> _Data rows_:

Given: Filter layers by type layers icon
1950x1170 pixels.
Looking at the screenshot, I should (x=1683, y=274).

---

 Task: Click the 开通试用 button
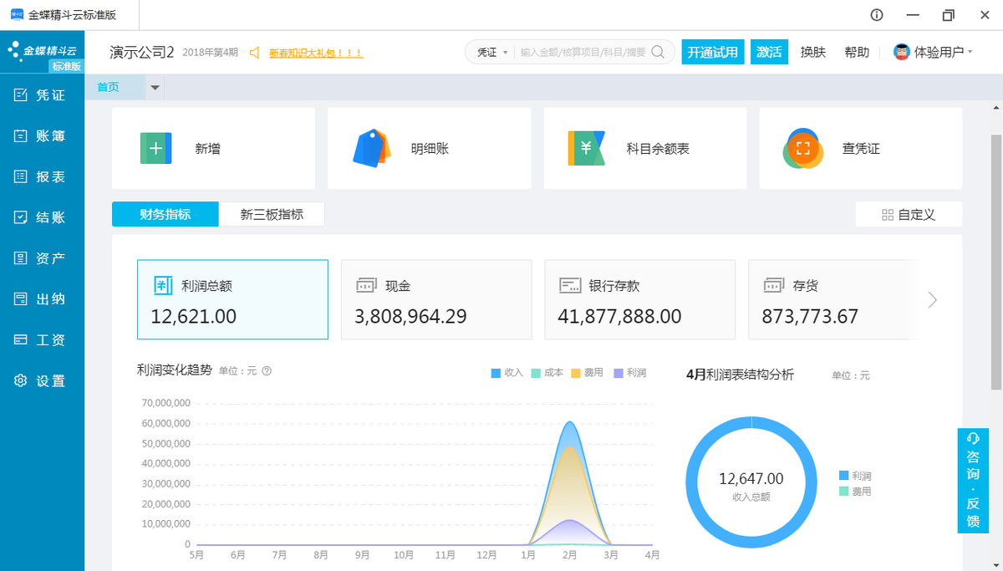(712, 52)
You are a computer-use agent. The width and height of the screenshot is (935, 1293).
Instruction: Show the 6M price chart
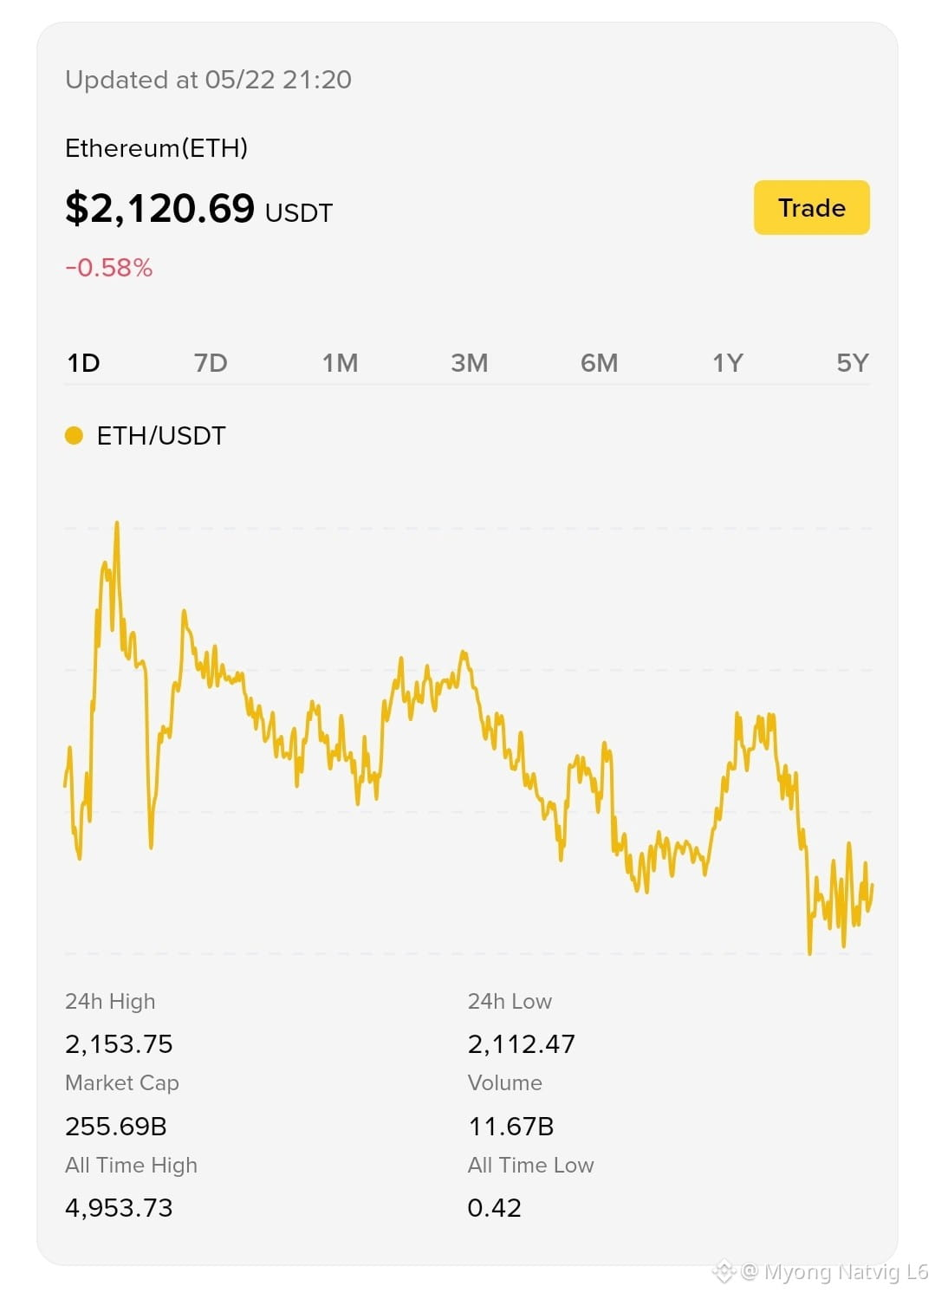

...

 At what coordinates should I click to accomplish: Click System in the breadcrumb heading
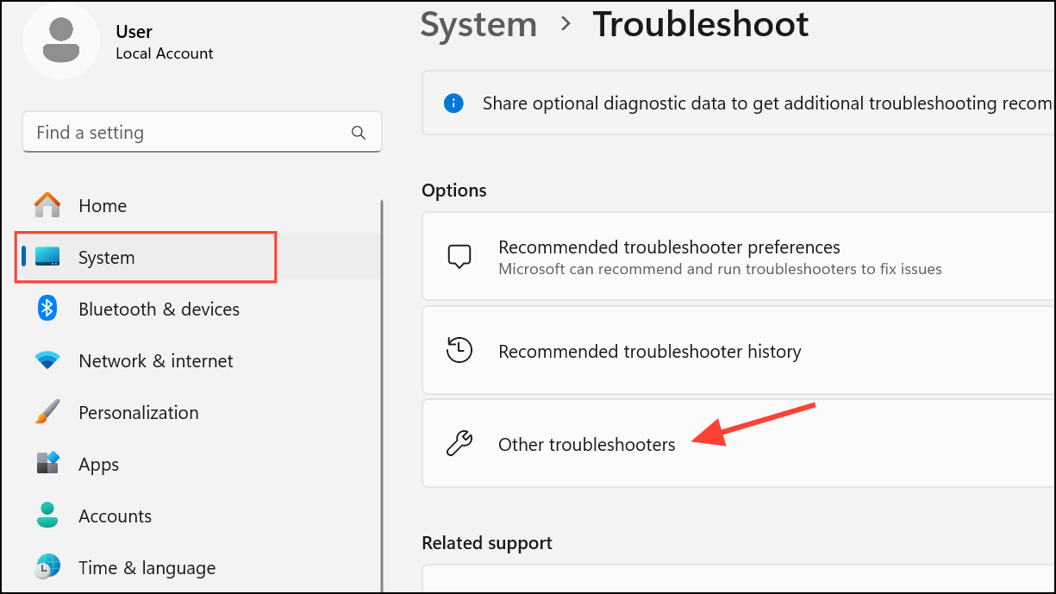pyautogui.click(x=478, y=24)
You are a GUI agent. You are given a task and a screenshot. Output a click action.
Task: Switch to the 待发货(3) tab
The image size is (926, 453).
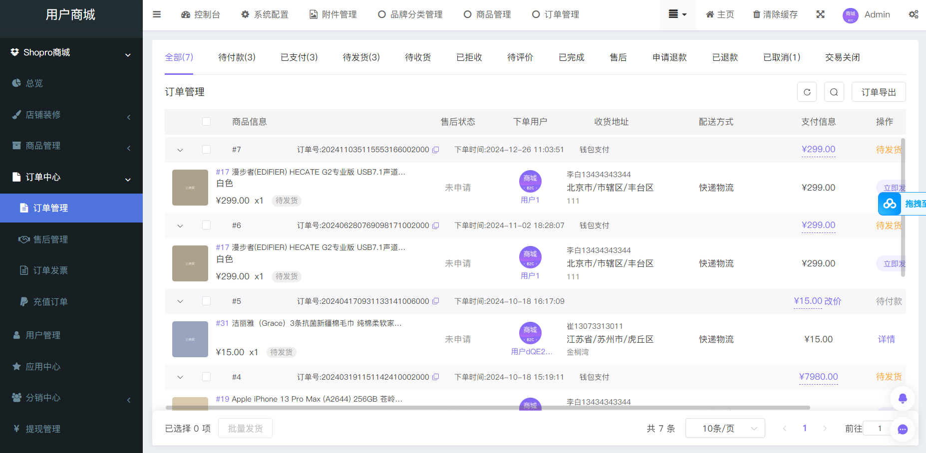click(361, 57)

> _Your instructions_:
Put the records from the line containing "You are a GUI" through the line containing "click(361, 57)", both included, into a numbered list, skipping any blank lines. Omit the pictures.

> _Written reply_:
1. You are a GUI agent. You are given a task and a screenshot. Output a click action.
2. Task: Switch to the 待发货(3) tab
3. The image size is (926, 453).
4. click(361, 57)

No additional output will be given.